Ask HN: What will you pay for? - chegra
Yesterday, I post a list of 6 items I would pay for. I was hoping other people would chime in with problems they were having that they would pay for. So, I&#x27;m just going to ask directly: What would you pay for? Or what have you paid for recently?
======
switch33
1\. Grabbing data from any site by just highlighting the content and providing
format rules straight to JSON. This could be a plugin for a browser.

2\. A developmental IDE that targets interactive run-time development where
you see results instantly. Variables would instantly turn into scrollable bars
that you can set min and max to modify a running game window. (i'm working on
this idea.)

3\. A service that teaches me how to program distributed, peer to peer, or
machine learning step by step in implementing useable already made tools. Not
just blog posts or coursera courses how to teach yourself how to make them.
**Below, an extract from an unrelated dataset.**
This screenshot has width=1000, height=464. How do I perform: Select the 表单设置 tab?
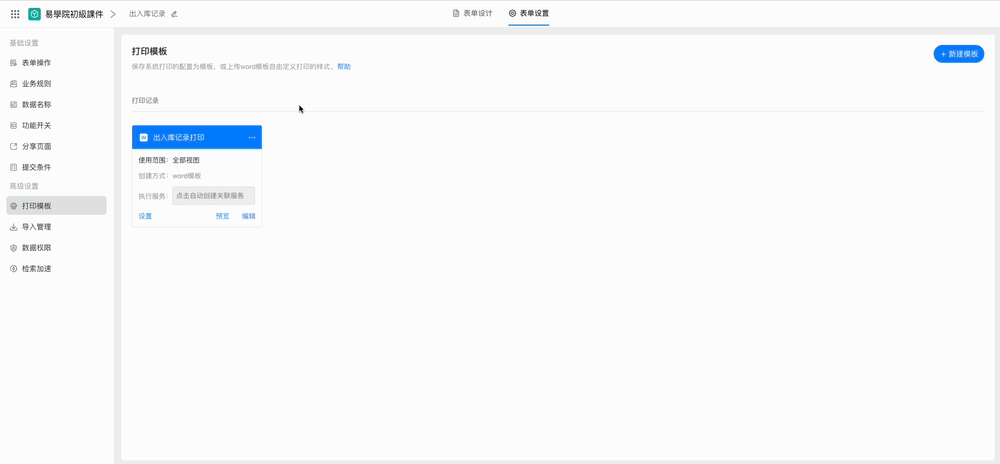528,13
4\. An small box that you can program to respond to text with other small
parts to turn lights on and off as well as other small things around the house
for automation. But not be over the internet. A simple home automation by wifi
sounds safer to me.

5\. A plugin for the browser that track's movements and clicks of a mouse, for
later automating a specific session. Useful for automation and faking users
for social sites. This would probably have to be open source since privacy is
a concern with plugins that provide that much level of tracking.

6\. A finance screen that pulls off data in a more use-able way that isn't
just simple stock figures but gives insight into market trends. This is a
general idea, but the data needs to be useful enough. Thinknum, quantopian,
and quandl.com are all decent ideas that are like "half-there."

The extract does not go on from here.